I wanted to capture the state of the world from an African perspective. A song by Johnny Clegg and Savuka came to mind: Dela. I recall in a radio interview once, Clegg explained the inspiration for the song as having come from the joy in seeing something beautiful when everything seemed so bleak — such as a yellow flower growing through a crack in the concrete pavement.
LIVING IN A DELA WORLD
Once we know where we are, we can determine where we want to be and figure out a way of getting there. In other words, we need to tell our own story.
In isiZulu, “dela” has paradoxical definitions which seem fitting for a narrative of our times: “to be satisfied” or “to have had enough” on the one hand, and to “abandon”, “give up”, or “sacrifice” on the other. In applying this perspective, we can answer the following questions:
• What are we satisfied with? (What do we have enough of?)
• What are we willing to sacrifice? (What do we need to let go of?)
I think I know why the dog howls at the moon
In ongoing conversations with friends and colleagues who’ve been employed by companies throughout lockdown, a shocking common thread emerges: they are like caged birds, confronted by their conditions of ‘captivity’, and longing for their freedom. Just as the caged bird sings in order to cope, many employees are performing beyond expectation — whether it’s to prove their worth to their employer, or to feel safe within the confines of certainty as the world around them unravels.

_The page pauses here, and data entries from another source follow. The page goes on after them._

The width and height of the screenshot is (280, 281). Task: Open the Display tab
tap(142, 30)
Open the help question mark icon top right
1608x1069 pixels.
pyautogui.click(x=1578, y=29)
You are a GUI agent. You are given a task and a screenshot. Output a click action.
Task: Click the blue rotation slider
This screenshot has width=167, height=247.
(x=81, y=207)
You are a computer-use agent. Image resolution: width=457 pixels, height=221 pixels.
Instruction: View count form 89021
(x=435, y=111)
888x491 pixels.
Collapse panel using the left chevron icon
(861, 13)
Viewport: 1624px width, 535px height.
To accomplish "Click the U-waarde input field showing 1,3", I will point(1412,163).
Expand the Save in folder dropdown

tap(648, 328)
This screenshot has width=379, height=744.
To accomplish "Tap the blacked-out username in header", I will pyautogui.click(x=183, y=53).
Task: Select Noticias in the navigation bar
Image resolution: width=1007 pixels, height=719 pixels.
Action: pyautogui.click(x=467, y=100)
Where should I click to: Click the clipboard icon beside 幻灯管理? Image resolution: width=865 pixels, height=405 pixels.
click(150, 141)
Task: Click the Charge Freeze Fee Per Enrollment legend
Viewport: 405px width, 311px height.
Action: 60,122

By applying the DELA framework, we can make sense of this observation. In short, businesses are trying to gain or maintain control over their people and profit in an increasingly unstable, unpredictable, and uncertain world. This trend is amplified by lockdown as more are working from home rather than in an office, making them less visible, accessible, and controllable. Several employers are applying outdated metrics of trust, and so employees are less motivated to produce meaningful work but are expected to be highly productive. This isn’t to say that ways of working need to be scrapped and entirely replaced, or that one approach is better and suitable for all. Some people perform better when given the freedom to self-govern, while others lack the self-discipline needed and so benefit from boundaries.
In letting go of the need to control our circumstances, to make visible people’s actions, to measure progress through profit, and to place limitations on what is possible or acceptable — we can find comfort in our rituals and routines, create open channels for communication, build mutual trust, and respect people’s freedom of choice.